The patient was treated with three doses per week of 2.4 million units of benzathine penicillin for a total of 7.2 million units and was asymptomatic with resolution of rash and cutaneous pruritus. Standardization of the transaminases and enzymes of hepatic cholestasis was verified.

Secondary syphilis can affect any organ, sometimes hindering and delaying diagnosis, particularly when there is no cutaneous involvement. The fact that our patient has secondary lesions with maculopapular rash and hepatic cholestasis without other probable cause has increased our suspicion of syphilitic hepatitis.

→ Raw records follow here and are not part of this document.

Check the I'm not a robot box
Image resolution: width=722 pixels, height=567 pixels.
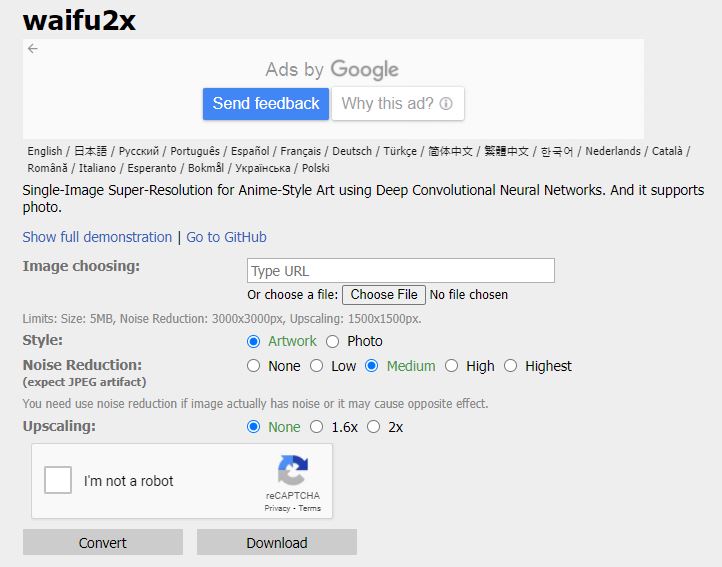pyautogui.click(x=58, y=481)
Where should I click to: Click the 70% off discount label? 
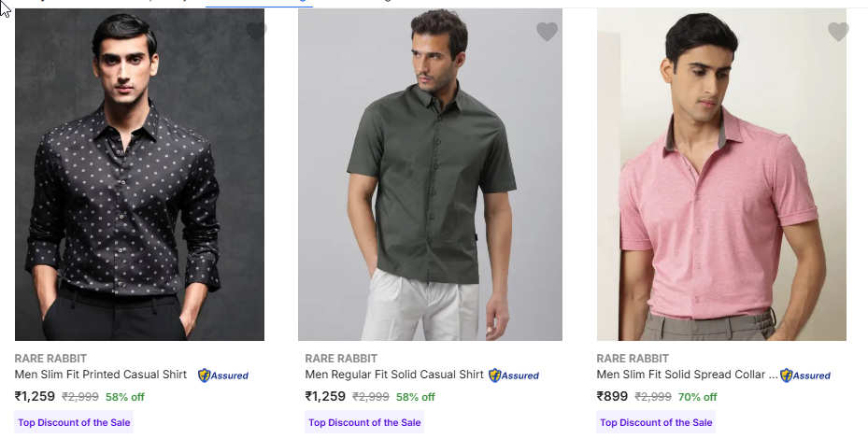(697, 397)
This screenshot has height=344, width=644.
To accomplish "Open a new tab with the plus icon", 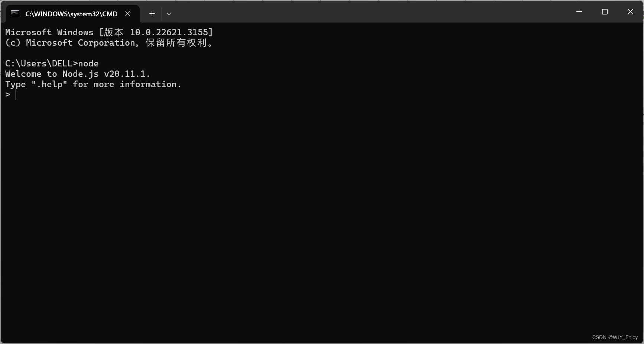I will [152, 14].
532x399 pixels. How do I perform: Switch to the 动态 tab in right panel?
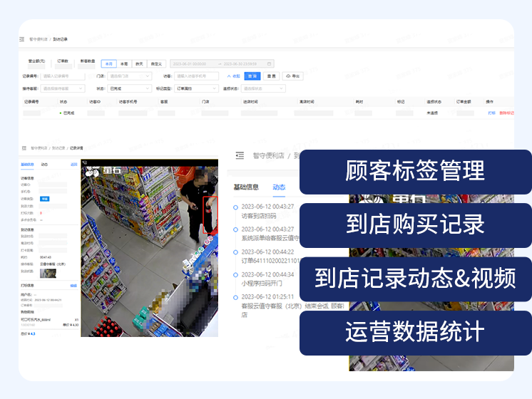pos(279,187)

As described in the literature, most patients with hepatic involvement are asymptomatic, 50% of whom have only slight elevation of alkaline phosphatase [4]. In rare cases with symptomatic hepatitis, there is a particular increase in cholestatic enzymes. As seen in our histological piece, there is portal inflammation, without hepatocellular necrosis and non-caseous granulomas.

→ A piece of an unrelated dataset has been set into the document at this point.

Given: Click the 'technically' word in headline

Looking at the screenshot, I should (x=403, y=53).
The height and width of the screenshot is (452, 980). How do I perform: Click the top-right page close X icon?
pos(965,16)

The usefulness of this case is the description of a rare manifestation of secondary syphilis in the form of hepatitis, with good response to the recommended treatment with benzathine penicillin. In HIV-infected patients, sexually active, this should be one of the differential diagnoses to be taken into account.

Acknowledgments

None to declare.

Financial Disclosure

None to declare.

Conflict of Interest

None to declare.

Informed Consent

Informed consent was obtained from the patient.

Author Contributions

Leila Cardoso and Ruben Carvalho contributed to the elaboration, Eduardo Rabadao, Jose Saraiva and Armando Carvalho contributed to the review, Ana Gameiro contributed in the cutaneous biopsy, Rui Caetano Oliveira contributed in the hepatic biopsy.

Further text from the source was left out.